Selon les responsables de Dundal PS, leur initiative ne constitue ni un mouvement politique autonome, ni une structure concurrente du PS. Ils rappellent que le comité est composé exclusivement de militants et de responsables du Parti socialiste, parmi lesquels figurent des membres du Bureau politique, du Secrétariat exécutif national, des secrétaires généraux d’unions et de coordinations, d’anciens ministres, des élus locaux ainsi que plusieurs responsables nationaux.
Leur objectif, précisent-ils, est d’établir un diagnostic lucide de la situation actuelle du Parti et de proposer des réformes destinées à préserver son avenir. Dès lors, considèrent-ils, assimiler Dundal PS à une organisation politique distincte relèverait soit d’une méconnaissance de la réalité, soit d’une volonté de manipulation.
Les initiateurs du mouvement contestent également l’interprétation des textes du Parti avancée par Abdoulaye Gallo Diao. Ils estiment notamment que l’article 7 des statuts, invoqué pour justifier une éventuelle exclusion, ne peut s’appliquer à leur situation. Cet article concerne, selon eux, l’appartenance à une autre organisation politique ou à des groupements à caractère ethnique, régional ou religieux.
Or, soulignent-ils, Dundal PS ne dispose d’aucune existence juridique propre, ne porte aucun programme politique distinct de celui du Parti socialiste, ne présente aucune candidature concurrente et ne possède aucune structure de direction parallèle. Il s’agirait simplement d’un cadre de réflexion interne permettant à des militants socialistes d’exercer leur droit d’analyse et de proposition face à ce qu’ils qualifient de déclin du Parti.
Les signataires soutiennent également qu’aucune disposition statutaire ne permet de qualifier leur démarche de faute disciplinaire. Ils rappellent que les textes internes du Parti reconnaissent aux militants le droit de participer à la vie de l’organisation par leurs avis, leurs suggestions et leurs contributions. Selon eux, aucun article n’interdit à des militants de se réunir, de publier un manifeste ou de proposer des réformes.
Pour les responsables de Dundal PS, les accusations d’« auto-exclusion » relèvent davantage d’une construction politique que d’une réalité juridique.
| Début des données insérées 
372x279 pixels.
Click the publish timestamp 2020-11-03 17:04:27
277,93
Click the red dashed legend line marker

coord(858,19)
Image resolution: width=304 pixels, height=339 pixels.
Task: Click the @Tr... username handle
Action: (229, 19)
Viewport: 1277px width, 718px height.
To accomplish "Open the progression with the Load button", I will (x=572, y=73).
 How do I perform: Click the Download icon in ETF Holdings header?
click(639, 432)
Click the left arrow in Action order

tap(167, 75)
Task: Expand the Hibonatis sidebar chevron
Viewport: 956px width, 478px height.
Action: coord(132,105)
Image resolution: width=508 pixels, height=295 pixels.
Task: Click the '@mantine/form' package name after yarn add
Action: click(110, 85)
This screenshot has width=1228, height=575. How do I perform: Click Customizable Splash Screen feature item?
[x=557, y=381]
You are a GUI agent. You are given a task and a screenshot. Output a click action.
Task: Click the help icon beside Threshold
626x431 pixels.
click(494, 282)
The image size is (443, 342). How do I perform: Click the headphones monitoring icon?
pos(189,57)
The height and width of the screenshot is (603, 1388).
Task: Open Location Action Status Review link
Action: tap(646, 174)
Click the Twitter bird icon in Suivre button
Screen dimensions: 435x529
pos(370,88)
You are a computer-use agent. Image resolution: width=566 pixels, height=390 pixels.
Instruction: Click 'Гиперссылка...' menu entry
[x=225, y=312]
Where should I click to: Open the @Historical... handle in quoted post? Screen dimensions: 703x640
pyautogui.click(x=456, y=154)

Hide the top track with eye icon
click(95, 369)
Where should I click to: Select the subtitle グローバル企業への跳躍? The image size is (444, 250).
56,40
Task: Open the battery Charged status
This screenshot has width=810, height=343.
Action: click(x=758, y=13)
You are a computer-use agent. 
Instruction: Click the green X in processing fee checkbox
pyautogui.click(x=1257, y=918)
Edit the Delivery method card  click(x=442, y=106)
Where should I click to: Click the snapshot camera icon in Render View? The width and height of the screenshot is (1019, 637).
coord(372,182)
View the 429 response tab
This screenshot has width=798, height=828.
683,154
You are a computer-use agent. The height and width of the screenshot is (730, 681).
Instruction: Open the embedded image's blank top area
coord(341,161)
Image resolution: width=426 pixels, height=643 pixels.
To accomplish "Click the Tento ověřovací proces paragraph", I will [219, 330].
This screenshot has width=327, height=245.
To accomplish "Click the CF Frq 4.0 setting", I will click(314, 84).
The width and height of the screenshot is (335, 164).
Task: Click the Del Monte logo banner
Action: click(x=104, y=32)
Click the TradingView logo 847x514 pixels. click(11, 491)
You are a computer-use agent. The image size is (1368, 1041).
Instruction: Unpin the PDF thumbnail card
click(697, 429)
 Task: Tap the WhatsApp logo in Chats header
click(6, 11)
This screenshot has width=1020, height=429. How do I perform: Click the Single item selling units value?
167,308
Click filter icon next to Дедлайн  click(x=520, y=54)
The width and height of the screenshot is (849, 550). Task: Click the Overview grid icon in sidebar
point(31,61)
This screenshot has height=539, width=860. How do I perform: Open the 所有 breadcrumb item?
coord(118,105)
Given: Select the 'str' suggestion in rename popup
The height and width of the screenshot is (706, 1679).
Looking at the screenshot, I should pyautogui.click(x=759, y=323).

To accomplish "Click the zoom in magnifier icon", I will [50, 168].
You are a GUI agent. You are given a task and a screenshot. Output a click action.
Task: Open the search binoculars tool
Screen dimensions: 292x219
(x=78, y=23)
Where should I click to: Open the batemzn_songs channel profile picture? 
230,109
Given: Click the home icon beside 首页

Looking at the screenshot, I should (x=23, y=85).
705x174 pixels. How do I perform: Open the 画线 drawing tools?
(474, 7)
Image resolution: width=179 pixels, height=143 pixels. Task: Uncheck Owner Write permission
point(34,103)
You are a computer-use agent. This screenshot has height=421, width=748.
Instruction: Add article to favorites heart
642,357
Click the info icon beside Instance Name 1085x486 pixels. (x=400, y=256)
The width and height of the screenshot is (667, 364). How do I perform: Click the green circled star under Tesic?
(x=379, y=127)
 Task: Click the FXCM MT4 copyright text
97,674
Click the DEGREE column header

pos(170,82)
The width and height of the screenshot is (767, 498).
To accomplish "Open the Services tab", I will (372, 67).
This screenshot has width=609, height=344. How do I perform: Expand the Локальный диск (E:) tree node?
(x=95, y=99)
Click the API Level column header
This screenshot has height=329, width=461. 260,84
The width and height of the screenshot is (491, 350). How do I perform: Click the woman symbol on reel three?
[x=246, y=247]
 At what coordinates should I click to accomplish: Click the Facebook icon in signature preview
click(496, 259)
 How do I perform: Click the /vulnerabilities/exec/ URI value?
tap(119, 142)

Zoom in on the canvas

Ils rappellent qu’une exclusion ne peut résulter d’une simple déclaration publique ou d’une appréciation personnelle, mais doit respecter des procédures clairement définies ainsi que les droits de la défense.
Au-delà de cette controverse, les initiateurs du manifeste estiment que le véritable débat porte sur la situation actuelle du Parti socialiste. Ils évoquent un affaiblissement organisationnel progressif, un recul électoral, un effacement dans le débat public ainsi que les retards enregistrés dans la tenue du congrès du Parti.
« Aimer son Parti, ce n’est pas se taire lorsqu’il est en difficulté », soutiennent-ils, considérant que la fidélité politique implique parfois d’alerter sur les dysfonctionnements plutôt que de les ignorer. Ils présentent ainsi Dundal PS comme une démarche de responsabilité visant à contribuer au redressement de la formation socialiste.
Le texte s’en prend également à Abdoulaye Gallo Diao, dont les auteurs rappellent qu’il s’est lui-même éloigné du Parti. Ils estiment qu’il est mal placé pour remettre en cause la loyauté de militants qui, selon eux, sont restés engagés dans les moments difficiles.
Les signataires expriment par ailleurs leur surprise face à l’implication de Louis Ciss, ancien professeur à l’Université Cheikh Anta Diop de Dakar, dont ils disent avoir toujours respecté le parcours et la rigueur intellectuelle. Ils regrettent particulièrement qu’il ait relayé publiquement un texte appelant à leur exclusion sans fondement juridique avéré, estimant qu’une telle démarche peut être interprétée comme une adhésion à son contenu.
Réaffirmant leur attachement au Parti socialiste, les responsables de Dundal PS assurent qu’ils demeurent pleinement engagés dans le combat pour sa renaissance. Ils rejettent toute intention de quitter la formation politique et soutiennent que leur initiative vise non pas à diviser, mais à sauvegarder l’héritage et l’avenir du Parti.
Pour eux, le choix auquel fait face aujourd’hui le Parti socialiste est clair : faire taire les voix critiques ou ouvrir le débat pour préparer sa renaissance. « Nous avons choisi de sauver le Parti », concluent-ils.